What a moment! How incredible to have been alive at that defining time. I asked him how he reacted. What did he do right after hearing the news?

“Not much,” he said. “We went to school.”

What happened at a school?

“We went to class. I had geometry and English,” he said. 

I love the juxtaposition of the historical and mundane. Life goes on even during the Worst of Times.

We are so accustomed to immediate information today it’s hard to imagine such a monumental event occurring without social media, Internet or even TV. 

“I don’t think we knew what a big deal it was,” he said. “It wasn’t clear until later what the outcome was.”

It did, however, become clearer. Dad said the kids who graduated a year before him in 1943, got hit hard.

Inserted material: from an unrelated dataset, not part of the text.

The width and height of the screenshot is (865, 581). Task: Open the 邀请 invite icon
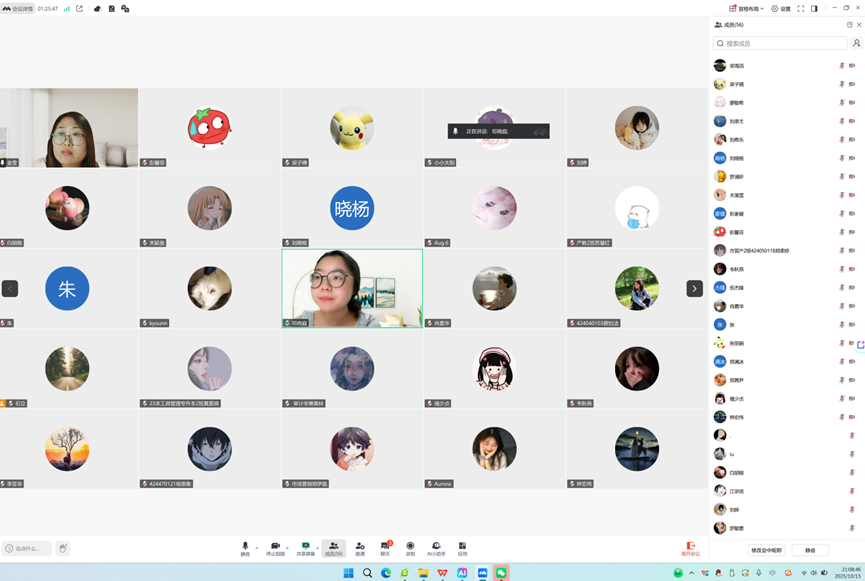click(360, 548)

Two friends were killed in the Battle of the Bulge. 

Dad said the TV coverage today brought back memories, many of which have been left out of the popular wartime narratives.

In particular, I was struck by the activity on the home front. 

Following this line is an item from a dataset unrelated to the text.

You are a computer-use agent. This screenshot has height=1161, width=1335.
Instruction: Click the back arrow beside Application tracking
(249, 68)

The fear Germans would attack New Jersey by air or sea was real.

He said that people painted the tops of their car headlights black to avoid illuminating the roads near the coast where U-boats patrolled.

There were air sirens and when the alarm sounded people sprang into action. Dad’s uncle was in charge of dimming the iconic gas street lights.

Dad said one time the sirens went off during a school dance. Lots of the young men left, but he couldn’t immediately get home.

He was stuck in the dark with a large group of girls. 

“It was kinda fun,” he said.

Dad enlisted in the Navy after graduation and was assigned to study how to become a radio operator. The war ended just as he was finishing training. 

My father started high school in 1941. In December of that year he was called into the school auditorium to listen to a live broadcast of President Roosevelt’s Day of Infamy speech following the Japanese attack on Pearl Harbor. 

He was about to graduate when D-Day occurred.